Semiconductor and smartphone giant Samsung Electronic Co. Ltd. said on Tuesday morning in South Korea that it’s anticipating its second-quarter profit to plunge 56% from a year earlier, blaming it on sluggish sales in its chip business and the impacts of U.S. trade restrictions.
The forecast comes in much lower than what analysts had expected. Samsung said in a preliminary earnings statement that it’s expecting a second-quarter operating profit of 4.59 trillion won ($3.4 billion), down sharply from the 10.44 trillion won profit it posted in the year-ago period. Analysts had been targeting a profit of 6.2 trillion won, Reuters reported.
On a sequential basis, Samsung’s profit is expected to drop by around 31%, from 6.69 trillion won.
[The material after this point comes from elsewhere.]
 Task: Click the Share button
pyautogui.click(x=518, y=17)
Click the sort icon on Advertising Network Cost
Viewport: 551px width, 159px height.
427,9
Revenue for the period is expected to come to 74 trillion won, more or less flat from a year earlier.
In a separate press release issued to South Korean media, Samsung blamed the unexpected decline in profit on inventory replacements and the negative impact of the United States’ expanded sanctions on the export of advanced artificial intelligence processors to China.
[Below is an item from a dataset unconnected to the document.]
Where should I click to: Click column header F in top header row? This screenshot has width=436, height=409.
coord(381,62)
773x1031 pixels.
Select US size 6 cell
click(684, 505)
“The memory business saw a decline in performance due to one-off costs, such as provisions for inventory asset valuation,” the company said. “However, improved HBM products are currently being evaluated and shipped to customers.”
Samsung was referring to its High-Bandwidth Memory chips, which are a critical component of AI processors. The company has struggled to match the progress of its rival memory chipmaker SK Hynix Inc., which currently provides the vast majority of HBM chips to Nvidia Corp. for use in that company’s graphics processing units.
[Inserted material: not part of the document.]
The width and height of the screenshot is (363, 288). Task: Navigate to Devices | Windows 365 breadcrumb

However, Samsung said it expects to see a sharp increase in HBM chip sales to Nvidia in the upcoming quarter, despite recent reports that its products have not yet passed the AI chip leader’s quality tests. It also said its non-memory chipmaking foundry is expected to reduce its losses in the third quarter due to improved utilization rates and a recovery in global chip demand.
Analysts said Samsung’s profits were also hit by a decline in NAND flash prices and a stronger Korean won, and its stock was down 1% in early morning trading in Korea.
Samsung has not yet disclosed detailed earnings regarding the performance of its individual business units, but analysts estimate that its semiconductor business will deliver an operating profit of around 1 trillion won, based on the company’s preliminary forecast.
The company is also unlikely to see much benefit from the launch of its new flagship smartphone, the AI-powered Galaxy S25, in January. Meanwhile, its television and home appliance businesses are also expected to see a drop in profitability, due partly to the impact of U.S. tariffs on imports.
Although the report was disappointing for investors, Hyundai Motor Securities Co. analyst Roh Geun-chang said the company’s profit is likely to rebound in the third quarter, driven by an expected increase in memory chip prices. “Samsung’s operating profit appears to have bottomed out in the second quarter and is expected to show gradual improvement,” the analyst told Yonhap.